Protecting Taxpayer Funds – Preventing Fraud and Abuse: Senate Health & Human Services
- TCCRI Staff

- 2 days ago
- 1 min read
The existing system does not warrant sweeping, costly reforms, but targeted reinforcement, thorough oversight, and protection from the kind of reflexive regulatory expansion.

In December 2025, a social media video alleged that child care centers in Minnesota had defrauded the state through the Child Care and Development Fund. In response, the U.S. Department of Health and Human Services froze access to the child care and Temporary Assistance for Needy Families (TANF) fund in California, Colorado, Illinois, Minnesota, and New York, citing concerns over widespread fraud and misuse of public funds.
Governor Abbott directed Texas’ Health and Human Services Commission (HHSC) and the Texas Workforce Commission (TWC) to investigate the extent to which similar programs could exist in Texas.

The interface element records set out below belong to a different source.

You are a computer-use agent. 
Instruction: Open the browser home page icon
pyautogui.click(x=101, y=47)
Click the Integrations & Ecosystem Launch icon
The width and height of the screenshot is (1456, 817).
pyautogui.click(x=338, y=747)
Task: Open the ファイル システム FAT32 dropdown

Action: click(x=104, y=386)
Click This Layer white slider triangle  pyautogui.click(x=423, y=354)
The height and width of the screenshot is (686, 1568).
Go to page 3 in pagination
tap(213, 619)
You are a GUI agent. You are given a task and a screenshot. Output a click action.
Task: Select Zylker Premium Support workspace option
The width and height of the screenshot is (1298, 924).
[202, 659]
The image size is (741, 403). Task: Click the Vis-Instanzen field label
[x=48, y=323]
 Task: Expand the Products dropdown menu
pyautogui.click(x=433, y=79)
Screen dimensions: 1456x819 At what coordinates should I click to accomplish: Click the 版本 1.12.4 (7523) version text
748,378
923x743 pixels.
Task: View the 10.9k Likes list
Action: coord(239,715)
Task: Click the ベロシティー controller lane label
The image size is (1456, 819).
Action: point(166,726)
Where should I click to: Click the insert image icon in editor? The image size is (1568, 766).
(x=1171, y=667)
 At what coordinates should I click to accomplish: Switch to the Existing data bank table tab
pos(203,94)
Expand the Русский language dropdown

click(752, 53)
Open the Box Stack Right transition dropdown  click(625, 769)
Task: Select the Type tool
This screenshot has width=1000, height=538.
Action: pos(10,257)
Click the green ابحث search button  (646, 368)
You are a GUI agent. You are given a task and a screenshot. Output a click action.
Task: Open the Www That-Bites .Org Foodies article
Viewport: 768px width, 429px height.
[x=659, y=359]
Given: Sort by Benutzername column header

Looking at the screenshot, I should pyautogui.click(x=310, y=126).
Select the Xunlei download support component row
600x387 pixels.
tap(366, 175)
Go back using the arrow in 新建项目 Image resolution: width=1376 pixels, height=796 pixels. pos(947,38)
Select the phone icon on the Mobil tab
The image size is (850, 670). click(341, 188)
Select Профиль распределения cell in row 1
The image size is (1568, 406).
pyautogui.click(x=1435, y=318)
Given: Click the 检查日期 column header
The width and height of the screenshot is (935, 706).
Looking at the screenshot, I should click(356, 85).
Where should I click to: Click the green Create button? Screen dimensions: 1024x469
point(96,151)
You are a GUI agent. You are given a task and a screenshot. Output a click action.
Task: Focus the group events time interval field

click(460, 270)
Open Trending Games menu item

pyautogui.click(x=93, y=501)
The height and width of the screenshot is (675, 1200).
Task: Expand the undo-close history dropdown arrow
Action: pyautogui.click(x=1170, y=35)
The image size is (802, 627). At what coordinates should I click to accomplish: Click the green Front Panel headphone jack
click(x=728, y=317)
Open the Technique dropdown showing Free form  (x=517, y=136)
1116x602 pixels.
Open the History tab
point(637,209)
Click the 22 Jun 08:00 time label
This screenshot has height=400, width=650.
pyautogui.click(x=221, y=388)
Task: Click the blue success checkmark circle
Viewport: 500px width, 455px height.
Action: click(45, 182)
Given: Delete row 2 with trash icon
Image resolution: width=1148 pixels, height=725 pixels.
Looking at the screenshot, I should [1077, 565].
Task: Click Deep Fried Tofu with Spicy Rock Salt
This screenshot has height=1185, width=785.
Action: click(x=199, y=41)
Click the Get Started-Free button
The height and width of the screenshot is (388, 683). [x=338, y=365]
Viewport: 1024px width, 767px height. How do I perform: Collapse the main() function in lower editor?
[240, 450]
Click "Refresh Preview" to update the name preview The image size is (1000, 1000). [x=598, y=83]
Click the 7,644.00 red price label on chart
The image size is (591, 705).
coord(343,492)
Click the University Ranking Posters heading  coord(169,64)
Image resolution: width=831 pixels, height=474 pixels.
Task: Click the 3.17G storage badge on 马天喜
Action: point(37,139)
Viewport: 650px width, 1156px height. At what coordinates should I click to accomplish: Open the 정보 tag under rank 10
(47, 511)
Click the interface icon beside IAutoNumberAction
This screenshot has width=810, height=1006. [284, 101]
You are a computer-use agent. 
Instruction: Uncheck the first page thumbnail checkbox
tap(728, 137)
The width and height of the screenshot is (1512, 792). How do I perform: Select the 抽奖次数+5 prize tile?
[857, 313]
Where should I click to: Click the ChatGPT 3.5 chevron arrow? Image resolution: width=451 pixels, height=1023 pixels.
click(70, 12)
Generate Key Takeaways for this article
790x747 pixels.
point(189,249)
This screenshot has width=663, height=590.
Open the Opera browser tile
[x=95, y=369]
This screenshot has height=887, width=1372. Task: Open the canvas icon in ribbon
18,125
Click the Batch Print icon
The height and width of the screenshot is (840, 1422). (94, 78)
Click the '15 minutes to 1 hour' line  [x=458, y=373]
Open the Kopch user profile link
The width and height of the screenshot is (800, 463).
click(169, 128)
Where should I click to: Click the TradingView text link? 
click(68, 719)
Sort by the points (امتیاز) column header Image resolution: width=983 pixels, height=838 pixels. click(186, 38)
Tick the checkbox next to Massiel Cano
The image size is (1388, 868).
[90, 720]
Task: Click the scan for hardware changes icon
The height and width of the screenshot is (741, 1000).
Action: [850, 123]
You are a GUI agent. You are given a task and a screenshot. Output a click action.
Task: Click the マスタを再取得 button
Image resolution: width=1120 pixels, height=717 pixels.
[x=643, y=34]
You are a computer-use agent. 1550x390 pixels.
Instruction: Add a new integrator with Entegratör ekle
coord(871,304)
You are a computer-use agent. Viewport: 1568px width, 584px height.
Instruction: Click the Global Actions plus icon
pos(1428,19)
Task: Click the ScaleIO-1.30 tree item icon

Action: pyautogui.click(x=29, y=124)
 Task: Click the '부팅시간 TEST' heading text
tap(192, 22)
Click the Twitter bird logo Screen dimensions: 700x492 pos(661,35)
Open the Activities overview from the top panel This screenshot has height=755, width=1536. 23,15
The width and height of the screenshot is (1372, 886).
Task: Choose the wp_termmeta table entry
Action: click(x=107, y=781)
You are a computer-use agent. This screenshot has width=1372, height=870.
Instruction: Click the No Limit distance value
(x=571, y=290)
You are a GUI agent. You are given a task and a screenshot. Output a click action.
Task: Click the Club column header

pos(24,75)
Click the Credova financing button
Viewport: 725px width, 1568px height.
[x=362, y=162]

His letter noted that Texas already employs strong anti-fraud measures, as demonstrated by the state's 0.43 percent improper payment rate (compared to Minnesota’s 11 percent); however, the letter also highlighted the importance of proper stewardship of taxpayer funds. Governor Abbott directed TWC and HHSC to utilize the broad authority these agencies are given under Chapter 301 of the Texas Labor Code and Chapter 42 of the Human Resources Code, respectively, to enhance fraud detection and prevention efforts. The agencies were instructed to provide a final report on enhanced efforts within their existing authority by February 27, 2026.